Hymers usually have an Electrobloc unit which looks after all 12v electrics. The built in charger also trickle charges the vehicle battery. You could check this out by testing the voltage reading of the VB and then hook up to mains and re check VB - if voltage reading increases then you will know if a charge is going in. There are various setting on the Electrobloc, so follow intructions/manual.

I don't know what year your Hymer is. My first Hymer was a 2002 and in the 5 years that I had it (2005 - 2010) I rarely hooked it up during the winter when parked up on my drive - never had any problems with starting up. My latest Hymer (X250 instead of Jtd engine) after leaving about two weeks from getting it I went to start up and battery was flat. Initially thought that I had a duff VB but then, through this forum, found that the later engines have a drain on the VB when parked up. I then had to hook up to charge on a regular basis, until I fitted a solar panel. This looks after the VB and LB most of the time BUT in the winter the low sun is not sufficient to keep the batteries toppped up - so hook up now and again. Always keep an eye on the battery condition meters etc (earlier Hymer had needle gauge but later one digital readout) - or get tester.

DavidL


----------



## Bob45 (Jan 22, 2007)

I always hook up on drive and have a oil filled radiator on as well. 

Bob


----------



## Spadgar (Jan 19, 2014)

Thanks for all the replies and help I feel a bit more knowledgeable now , good site this , better than the KTM forum , John :wink:


----------



## Easyriders (May 16, 2011)

We use hook up once a week if not using the van, but sometimes we forget!

Never had a problem, though, but we don't have an alarm and we don't use heating unless we're in the van.


----------



## Jezport (Jun 19, 2008)

The Electroblok charger is not designed to be left on permanently. I spoke to the company who make them so what I say is factnot hearsay.

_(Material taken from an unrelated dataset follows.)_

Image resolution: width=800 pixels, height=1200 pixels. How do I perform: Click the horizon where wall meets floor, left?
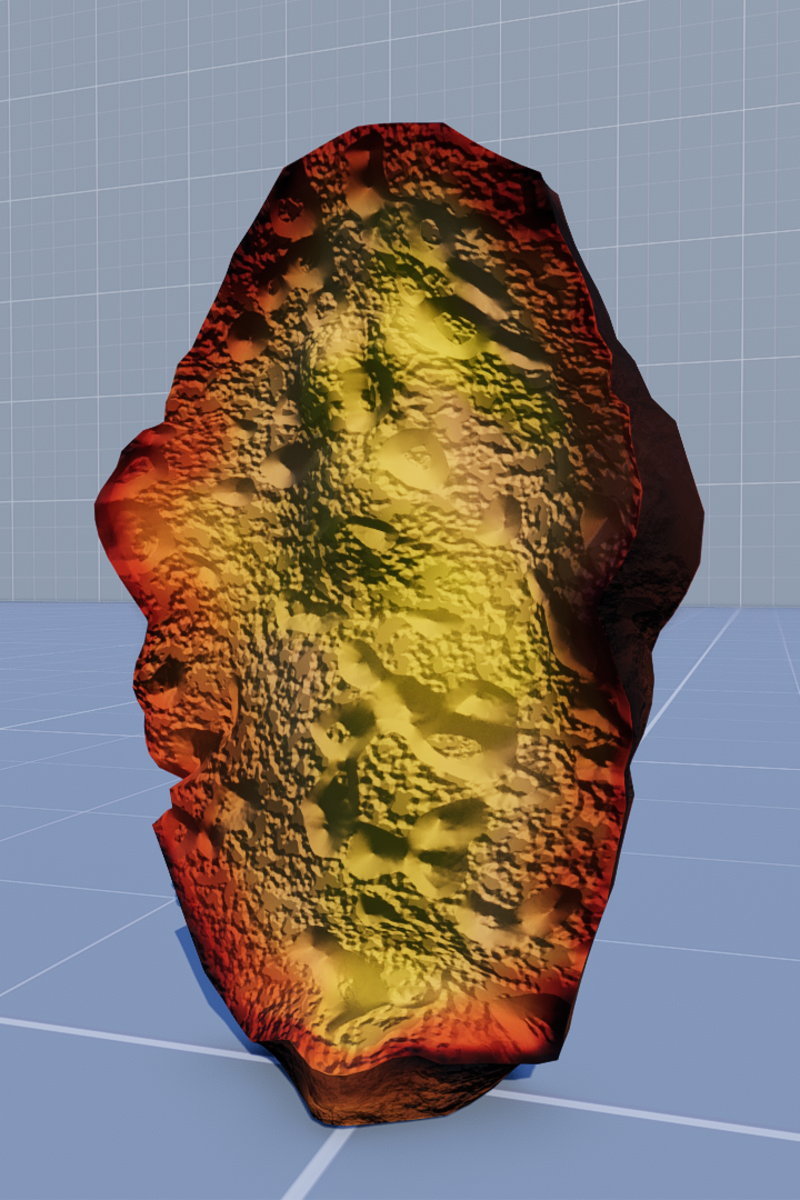[x=50, y=601]
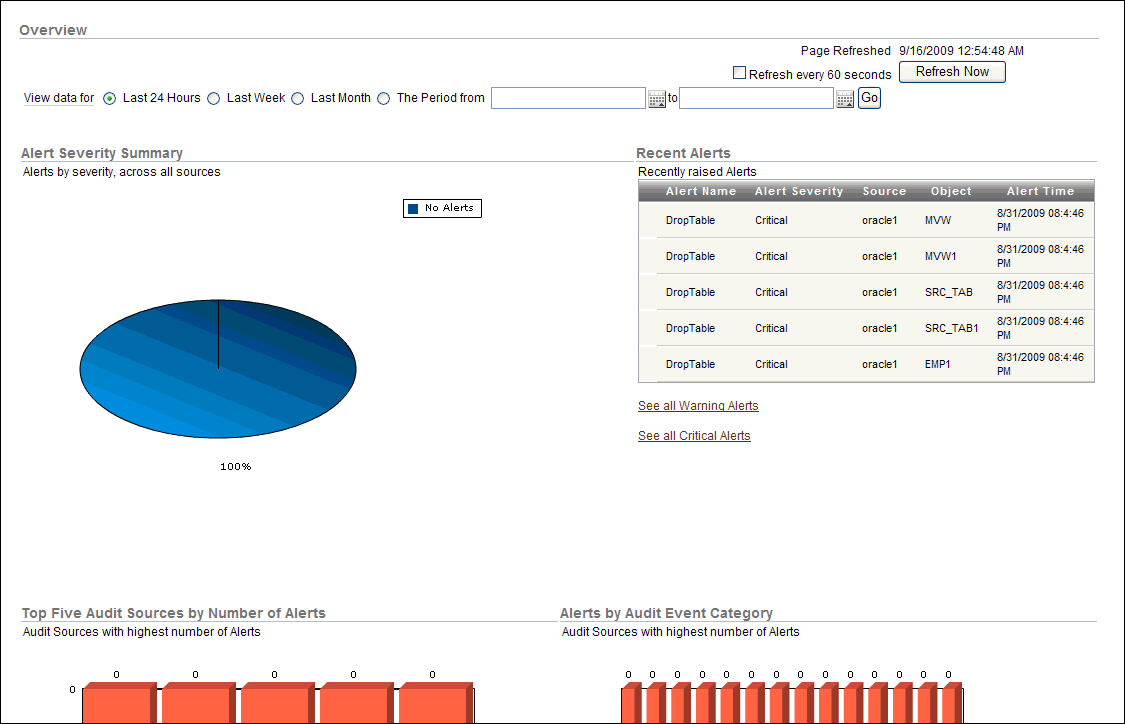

I keep my van on hookup but remove the power lead from the Electroblok unit. I connect it up every few weeks to boost the batteries back up.


----------



## gavinskii (Dec 31, 2012)

Spadgar said:


> Thanks for all the replies and help I feel a bit more knowledgeable now , good site this , better than the KTM forum , John :wink:


Yeah, not so abusive in this parish.

What Katoom are you running - I've got a 690r enduro currently....


----------



## rosalan (Aug 24, 2009)

I note what Jezport has to say but for the last several years I have left mine on hook-up.

May I just mention Mr Spadger how very welcome you are to this site.

During the winter when we may only make the occasional use of the van and it may sit for almost a month without being driven. I tend to run the engine for a short time every couple of weeks, usually when I move the van into a position where I can have better access to its garage.
As I said we leave it on charge and have either or both an oil filled radiator and warm air fan set at about 10c so that the van never gets cold/damp.
The water is always drained out in the winter months as advised, it only takes about 15 minutes to re-fill when we want to go out.
Having the heaters in the van allows me to work comfortably on any maintenance and cleaning that may be required.
If you have a good view of the sky and a largish solar panel fitted, the trickle from a weak winter sun should just about look after all of your batteries without a hook-up but I feel happy as I am.

Alan


----------



## Spadgar (Jan 19, 2014)

Jezport said:


> The Electroblok charger is not designed to be left on permanently. I spoke to the company who make them so what I say is factnot hearsay.
> 
> I keep my van on hookup but remove the power lead from the Electroblok unit. I connect it up every few weeks to boost the batteries back up.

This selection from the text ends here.